What is expected:
Beginning with the line that contains "The image size is (1152, 774)." and ending with the line that contains "Screen dimensions: 933x490", reproduce the lines of the entries below exactly, omitting pictures.

Collected data entries
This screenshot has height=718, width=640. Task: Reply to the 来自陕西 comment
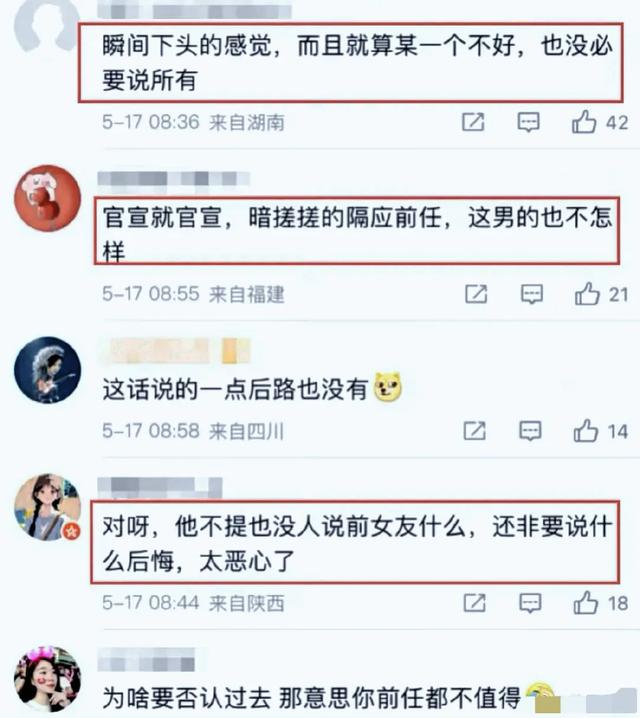coord(530,603)
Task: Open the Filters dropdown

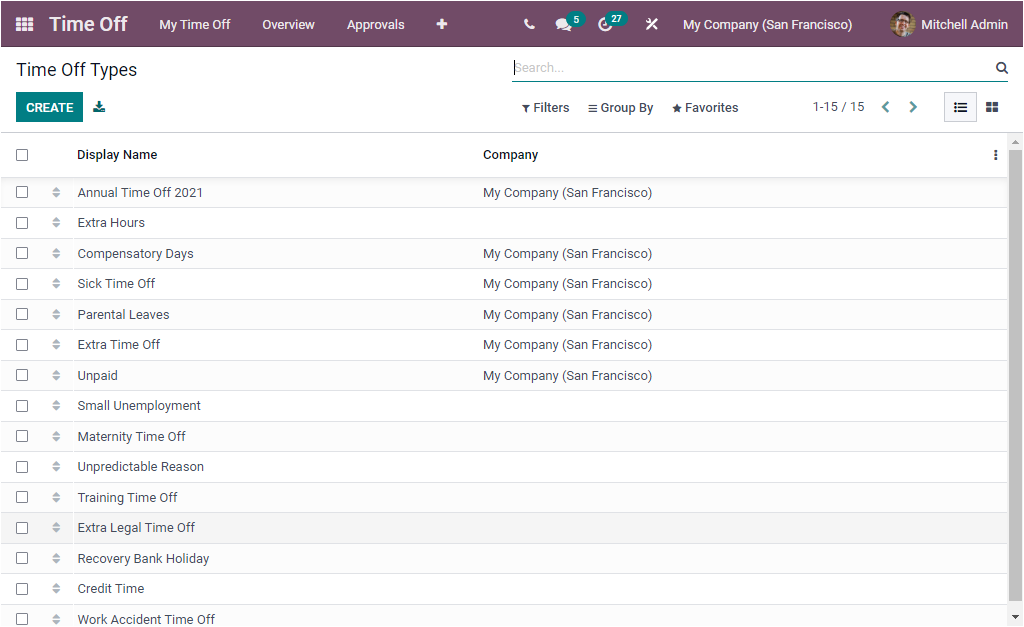Action: [x=545, y=107]
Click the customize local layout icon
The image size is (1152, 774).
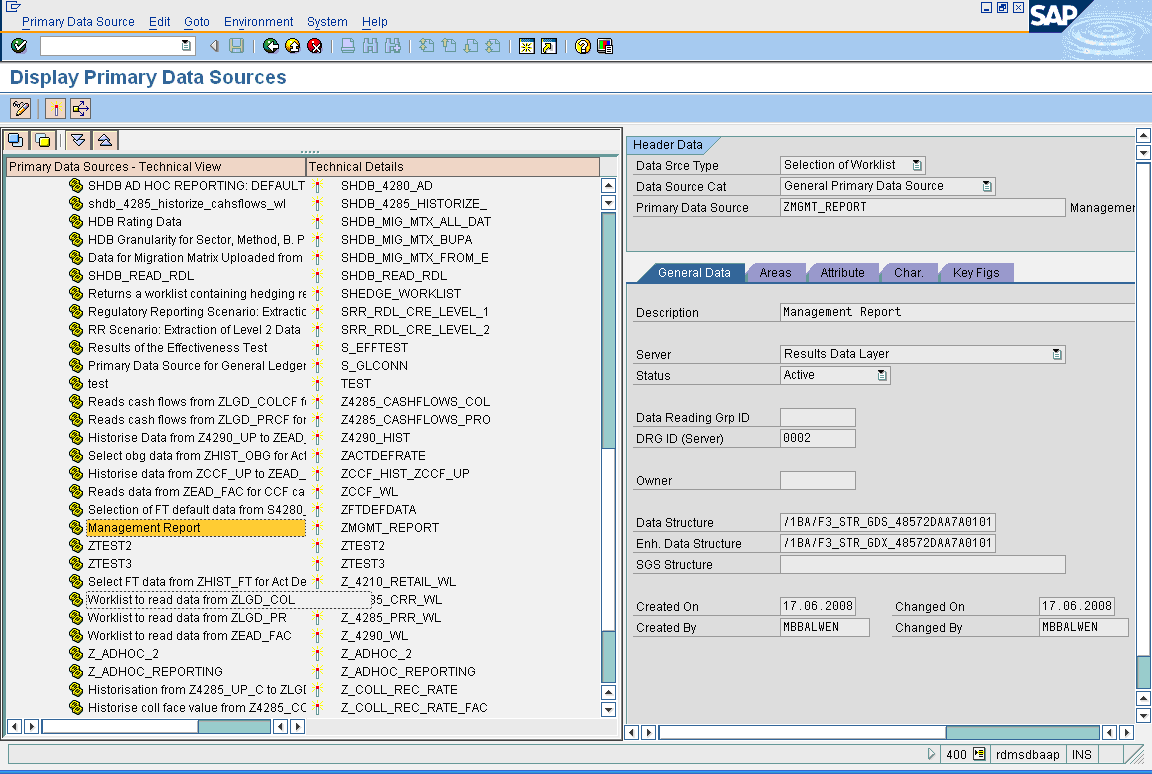[604, 46]
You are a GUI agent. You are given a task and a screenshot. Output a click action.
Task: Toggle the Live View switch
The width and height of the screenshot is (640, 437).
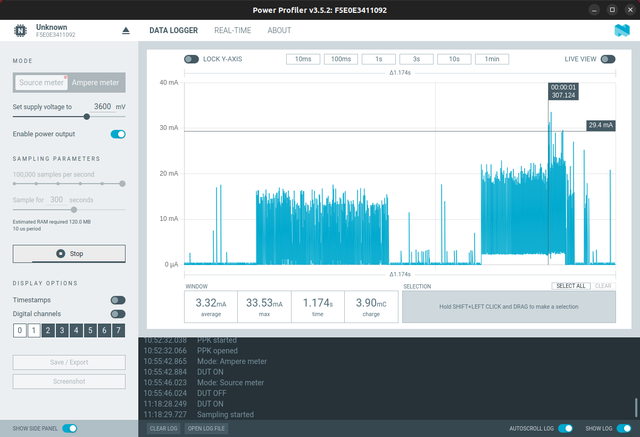607,59
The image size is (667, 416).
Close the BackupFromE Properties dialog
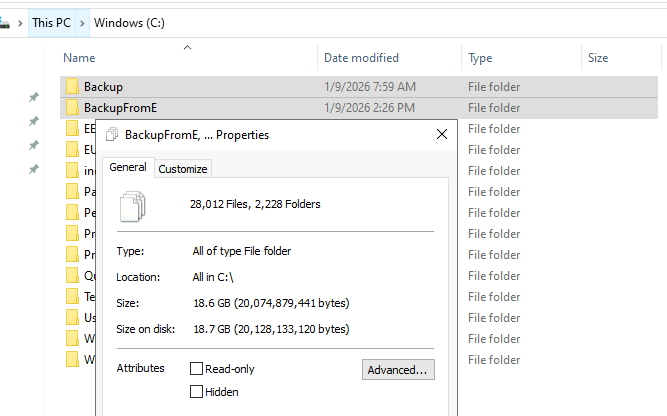coord(441,134)
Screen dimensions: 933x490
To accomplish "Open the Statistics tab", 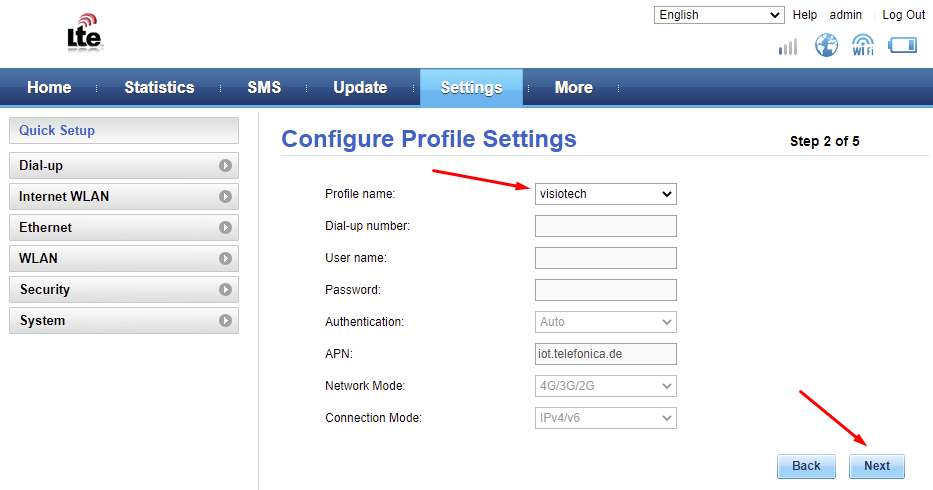I will click(159, 87).
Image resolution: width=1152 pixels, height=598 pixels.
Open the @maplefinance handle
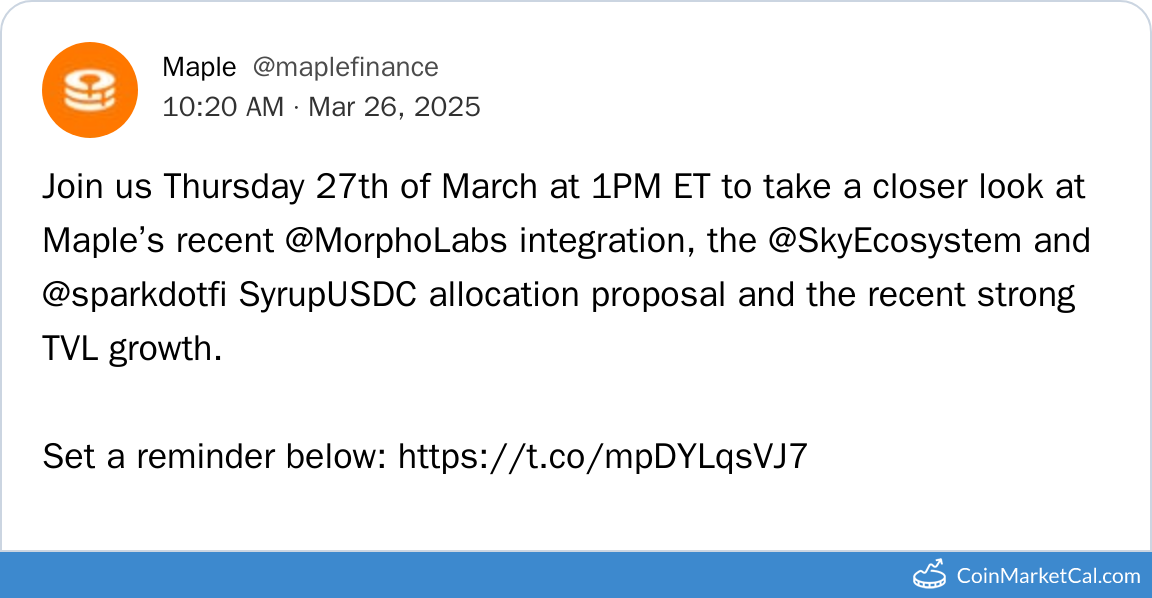[x=345, y=67]
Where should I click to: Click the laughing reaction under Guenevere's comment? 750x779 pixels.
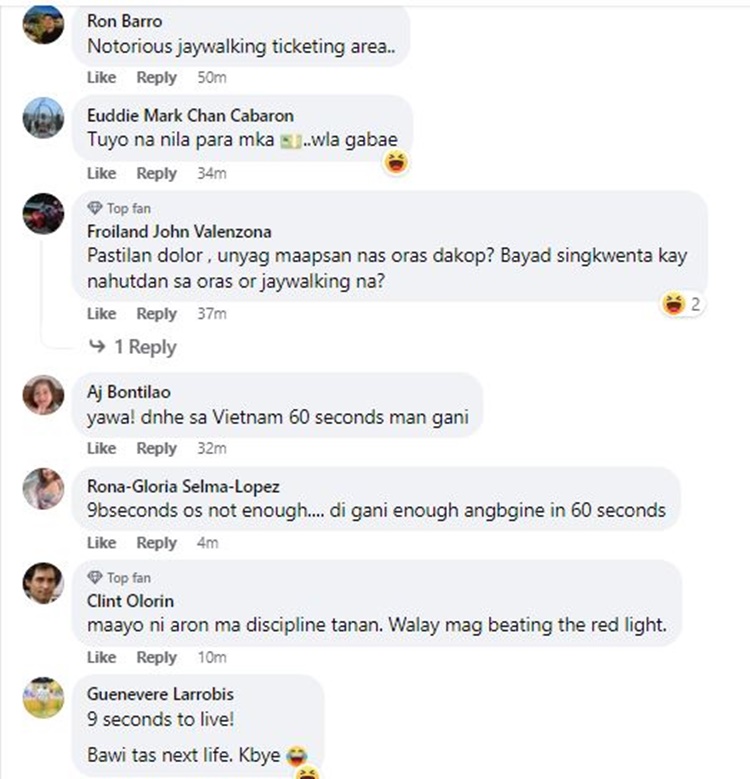[308, 773]
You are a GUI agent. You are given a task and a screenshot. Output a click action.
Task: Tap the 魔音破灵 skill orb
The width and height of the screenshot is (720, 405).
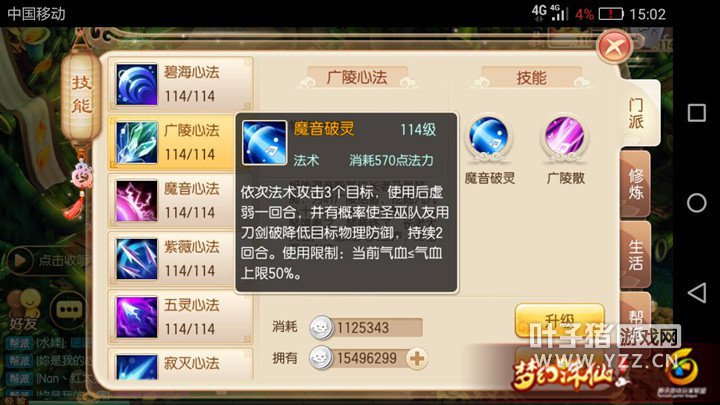pyautogui.click(x=489, y=137)
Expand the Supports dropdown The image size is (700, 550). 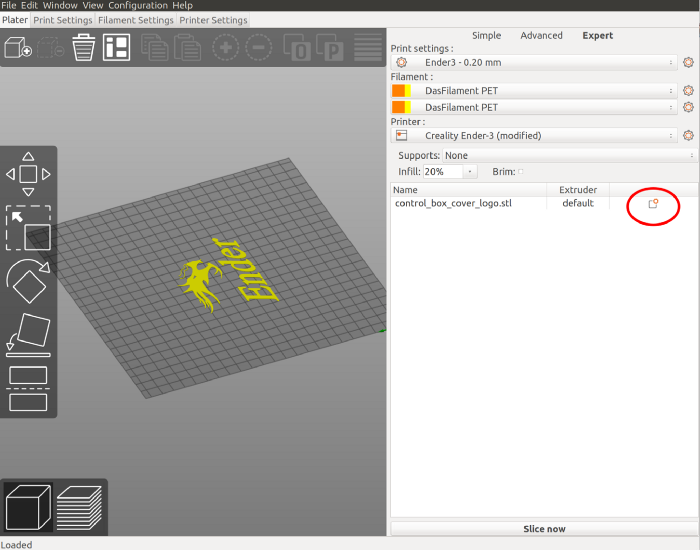(568, 156)
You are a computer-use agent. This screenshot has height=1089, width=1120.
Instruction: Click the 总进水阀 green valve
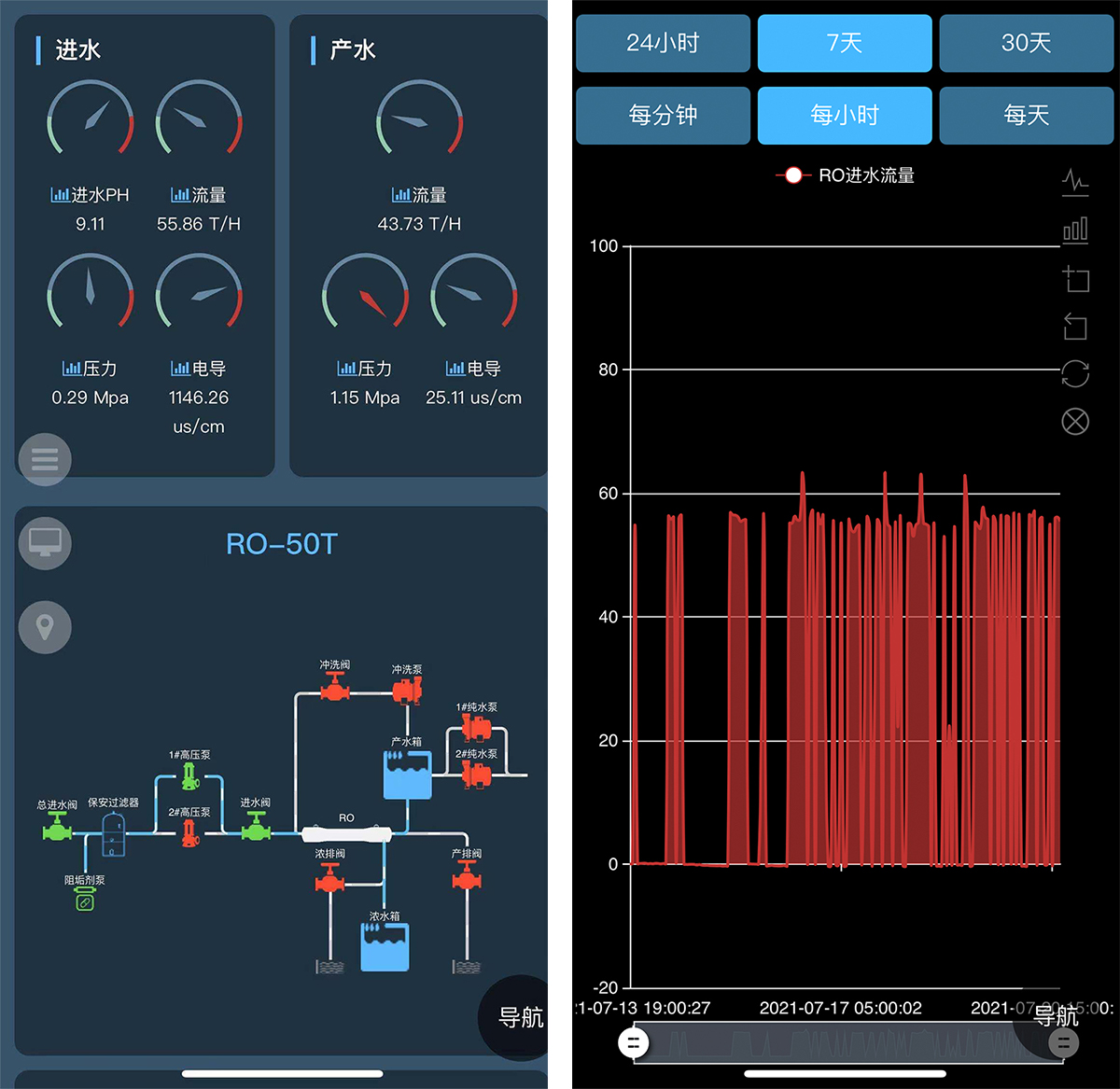pyautogui.click(x=57, y=827)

Task output:
The image size is (1152, 774).
[604, 46]
You are a GUI agent. You are given a task and a screenshot. Output a click action.
Task: Toggle the Live View switch
The width and height of the screenshot is (640, 437).
607,59
The image size is (667, 416).
Close the BackupFromE Properties dialog
coord(441,134)
Screen dimensions: 933x490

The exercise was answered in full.